>> START Given passage
Pending the Ordinance, David Hunter Strother (courtesy of Library of Virginia) |
On May 23, 1861, Virginians across the state headed to the polls to vote on secession. (Of course, it goes without saying that in 1860s America, blacks and women were disenfranchised, so the vote was really in the hands of white males.) In many ways, the outcome was a foregone conclusion, or at least the state government treated it that way. Virginia began to mobilize immediately after the Convention's decision. Within a few days, state troops had seized key federal installations at Harpers Ferry and the Gosport Navy Yard. Virginia also offered to join the Confederate States of America, and invited the new government to move its capital to Richmond. By the time of the May 23 referendum, Rebel forces were amassing in northeastern Virginia, not far from Washington.
>> END Given passage
>> START Data supplied
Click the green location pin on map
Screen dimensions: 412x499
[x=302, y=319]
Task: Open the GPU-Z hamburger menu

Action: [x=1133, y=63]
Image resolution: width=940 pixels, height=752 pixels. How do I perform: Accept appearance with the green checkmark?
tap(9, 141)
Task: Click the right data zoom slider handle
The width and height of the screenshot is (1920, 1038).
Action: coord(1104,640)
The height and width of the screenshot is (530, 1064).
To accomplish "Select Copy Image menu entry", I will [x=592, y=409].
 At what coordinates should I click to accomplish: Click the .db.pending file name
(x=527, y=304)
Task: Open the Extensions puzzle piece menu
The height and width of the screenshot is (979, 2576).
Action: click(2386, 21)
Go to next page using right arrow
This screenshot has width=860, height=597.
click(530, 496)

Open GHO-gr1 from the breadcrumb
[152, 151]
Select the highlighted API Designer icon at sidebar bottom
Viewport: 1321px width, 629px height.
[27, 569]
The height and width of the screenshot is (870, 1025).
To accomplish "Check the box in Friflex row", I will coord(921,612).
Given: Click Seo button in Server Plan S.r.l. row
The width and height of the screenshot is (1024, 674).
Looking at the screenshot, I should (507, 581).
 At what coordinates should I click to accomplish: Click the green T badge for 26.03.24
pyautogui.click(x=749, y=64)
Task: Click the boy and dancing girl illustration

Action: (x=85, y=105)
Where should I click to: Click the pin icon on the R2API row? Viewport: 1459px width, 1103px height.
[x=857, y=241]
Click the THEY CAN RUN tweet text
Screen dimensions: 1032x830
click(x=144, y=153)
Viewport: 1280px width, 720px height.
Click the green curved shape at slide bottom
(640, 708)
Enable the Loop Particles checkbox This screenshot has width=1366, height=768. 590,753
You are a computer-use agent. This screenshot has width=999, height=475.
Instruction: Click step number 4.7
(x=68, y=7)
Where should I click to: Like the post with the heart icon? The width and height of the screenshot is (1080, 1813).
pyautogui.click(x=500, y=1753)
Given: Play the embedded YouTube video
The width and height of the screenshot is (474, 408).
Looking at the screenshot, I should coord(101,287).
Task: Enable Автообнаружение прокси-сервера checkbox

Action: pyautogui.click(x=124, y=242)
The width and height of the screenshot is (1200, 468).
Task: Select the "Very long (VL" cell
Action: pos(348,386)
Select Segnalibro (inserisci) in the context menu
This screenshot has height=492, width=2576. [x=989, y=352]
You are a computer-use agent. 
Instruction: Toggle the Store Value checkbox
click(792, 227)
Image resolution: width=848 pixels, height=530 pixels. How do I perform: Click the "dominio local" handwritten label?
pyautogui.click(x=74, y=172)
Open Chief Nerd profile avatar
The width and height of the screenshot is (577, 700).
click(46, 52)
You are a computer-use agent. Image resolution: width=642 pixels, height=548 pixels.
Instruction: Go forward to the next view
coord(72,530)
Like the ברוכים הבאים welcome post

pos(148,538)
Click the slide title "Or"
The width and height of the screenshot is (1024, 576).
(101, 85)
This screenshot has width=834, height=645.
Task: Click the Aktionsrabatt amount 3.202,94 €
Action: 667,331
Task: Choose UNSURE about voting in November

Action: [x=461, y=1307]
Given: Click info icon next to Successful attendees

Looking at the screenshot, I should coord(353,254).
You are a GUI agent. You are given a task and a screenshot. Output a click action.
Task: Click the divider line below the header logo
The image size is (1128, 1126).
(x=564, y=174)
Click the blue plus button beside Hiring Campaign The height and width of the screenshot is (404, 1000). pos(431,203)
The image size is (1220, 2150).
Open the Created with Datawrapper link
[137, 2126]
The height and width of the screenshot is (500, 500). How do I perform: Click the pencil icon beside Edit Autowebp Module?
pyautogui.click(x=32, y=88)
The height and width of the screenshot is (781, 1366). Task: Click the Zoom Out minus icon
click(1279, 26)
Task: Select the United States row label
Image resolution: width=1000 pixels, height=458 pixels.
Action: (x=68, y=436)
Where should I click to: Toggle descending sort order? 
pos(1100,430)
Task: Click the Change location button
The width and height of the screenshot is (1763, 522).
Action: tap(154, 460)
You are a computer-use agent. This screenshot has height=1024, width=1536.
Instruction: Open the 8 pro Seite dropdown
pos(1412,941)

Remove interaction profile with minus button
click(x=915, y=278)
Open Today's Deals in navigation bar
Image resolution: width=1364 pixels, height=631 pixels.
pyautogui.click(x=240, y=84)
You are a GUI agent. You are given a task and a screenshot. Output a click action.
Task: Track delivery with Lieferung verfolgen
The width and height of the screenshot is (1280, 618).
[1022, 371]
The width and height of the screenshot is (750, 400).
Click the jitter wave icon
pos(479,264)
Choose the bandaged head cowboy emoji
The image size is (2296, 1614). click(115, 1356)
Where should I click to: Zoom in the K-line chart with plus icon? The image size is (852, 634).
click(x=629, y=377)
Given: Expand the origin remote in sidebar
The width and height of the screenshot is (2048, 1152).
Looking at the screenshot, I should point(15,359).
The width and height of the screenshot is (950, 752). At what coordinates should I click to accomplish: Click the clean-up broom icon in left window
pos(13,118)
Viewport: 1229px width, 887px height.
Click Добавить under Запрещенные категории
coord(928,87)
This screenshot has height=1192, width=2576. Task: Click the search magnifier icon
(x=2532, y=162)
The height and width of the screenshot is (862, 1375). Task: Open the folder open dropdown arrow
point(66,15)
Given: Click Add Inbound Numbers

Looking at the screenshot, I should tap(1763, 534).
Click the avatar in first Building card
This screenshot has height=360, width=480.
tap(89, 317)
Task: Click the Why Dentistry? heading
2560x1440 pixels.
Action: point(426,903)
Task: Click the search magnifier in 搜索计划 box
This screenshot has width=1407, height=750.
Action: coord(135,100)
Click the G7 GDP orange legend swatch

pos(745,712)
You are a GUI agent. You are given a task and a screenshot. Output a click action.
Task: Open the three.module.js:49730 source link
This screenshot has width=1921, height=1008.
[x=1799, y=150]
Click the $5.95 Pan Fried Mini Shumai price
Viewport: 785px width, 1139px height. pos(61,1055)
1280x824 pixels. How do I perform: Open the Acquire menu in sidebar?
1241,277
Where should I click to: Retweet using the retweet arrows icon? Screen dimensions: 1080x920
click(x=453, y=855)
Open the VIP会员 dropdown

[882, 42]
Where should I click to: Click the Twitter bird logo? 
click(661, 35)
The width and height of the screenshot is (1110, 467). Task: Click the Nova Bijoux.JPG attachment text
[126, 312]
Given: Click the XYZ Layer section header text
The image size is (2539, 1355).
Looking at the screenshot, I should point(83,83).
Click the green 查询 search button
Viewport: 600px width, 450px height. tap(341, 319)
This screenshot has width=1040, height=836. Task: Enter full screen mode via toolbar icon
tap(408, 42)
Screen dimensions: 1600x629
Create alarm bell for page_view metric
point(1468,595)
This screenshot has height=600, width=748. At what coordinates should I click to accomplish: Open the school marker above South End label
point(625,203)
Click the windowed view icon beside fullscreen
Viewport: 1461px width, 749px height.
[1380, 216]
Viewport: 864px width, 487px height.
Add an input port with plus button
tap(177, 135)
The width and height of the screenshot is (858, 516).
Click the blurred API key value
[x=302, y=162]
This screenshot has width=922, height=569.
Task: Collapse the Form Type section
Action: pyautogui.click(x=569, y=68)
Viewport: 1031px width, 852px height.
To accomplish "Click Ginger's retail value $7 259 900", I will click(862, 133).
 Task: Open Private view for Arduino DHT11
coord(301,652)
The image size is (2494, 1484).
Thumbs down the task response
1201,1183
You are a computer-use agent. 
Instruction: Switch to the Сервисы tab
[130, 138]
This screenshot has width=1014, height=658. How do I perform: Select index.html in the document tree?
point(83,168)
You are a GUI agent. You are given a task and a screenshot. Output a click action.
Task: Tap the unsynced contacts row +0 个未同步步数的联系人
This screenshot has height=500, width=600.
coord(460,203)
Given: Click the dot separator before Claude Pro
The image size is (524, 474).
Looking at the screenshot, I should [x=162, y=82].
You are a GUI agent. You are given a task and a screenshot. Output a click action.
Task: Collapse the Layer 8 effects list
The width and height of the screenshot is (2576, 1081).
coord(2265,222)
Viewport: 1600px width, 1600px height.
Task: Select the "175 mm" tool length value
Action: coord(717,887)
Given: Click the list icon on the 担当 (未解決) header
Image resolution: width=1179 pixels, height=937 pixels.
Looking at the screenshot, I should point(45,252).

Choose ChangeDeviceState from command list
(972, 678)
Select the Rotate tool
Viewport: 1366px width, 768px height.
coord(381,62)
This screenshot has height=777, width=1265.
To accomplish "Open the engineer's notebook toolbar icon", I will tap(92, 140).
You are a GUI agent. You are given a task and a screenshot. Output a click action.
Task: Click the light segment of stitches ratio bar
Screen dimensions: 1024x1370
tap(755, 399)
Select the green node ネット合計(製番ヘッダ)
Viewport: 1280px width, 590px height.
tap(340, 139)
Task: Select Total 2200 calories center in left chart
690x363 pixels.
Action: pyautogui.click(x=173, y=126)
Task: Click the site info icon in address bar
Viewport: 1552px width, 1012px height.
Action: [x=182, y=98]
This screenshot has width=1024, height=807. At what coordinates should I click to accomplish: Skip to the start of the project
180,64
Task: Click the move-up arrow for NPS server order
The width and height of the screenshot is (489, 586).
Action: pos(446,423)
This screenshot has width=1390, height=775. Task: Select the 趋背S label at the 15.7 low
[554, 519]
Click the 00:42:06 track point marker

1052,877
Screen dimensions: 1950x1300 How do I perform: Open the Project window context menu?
>> END Data supplied
Work to do
1 - Arrange the records as a Markdown table with the columns Row and Record line, starting at the first line of the records and ending at the line that contains "Action: [x=1133, y=63]". Leave out blank lines, and number each row.
2 - Pick up the passage on Virginia's 1861 secession vote and continue it from the point where it stops.

The results
1 -
| Row | Record line |
|---|---|
| 1 | Click the green location pin on map |
| 2 | Screen dimensions: 412x499 |
| 3 | [x=302, y=319] |
| 4 | Task: Open the GPU-Z hamburger menu |
| 5 | Action: [x=1133, y=63] |

2 -
The Results of the Vote in Fairfax County
State-wide, the referendum passed by a vote of 125,950 to 20,373. (Governor John Letcher estimated that an additional 2,934 voted for secession and 11,761 against.) In Fairfax County, as in other counties across Northern Virginia,* the vote went overwhelmingly in favor of secession. According to official returns, out of a total of 1,231 votes, 942, or 77 percent, voted to ratify the Ordinance, and 289, or 23 percent, voted against it.** Four precincts (Bailiss', Centreville, Ross', and West End) voted unanimously for secession. Only three of fourteen precincts -- Lewinsville, Lydecker's, and Accotink -- went against the tide and rejected the Ordinance. All but 49 of the county's "no" votes came from these three precincts. (The actual voting records can be found here.)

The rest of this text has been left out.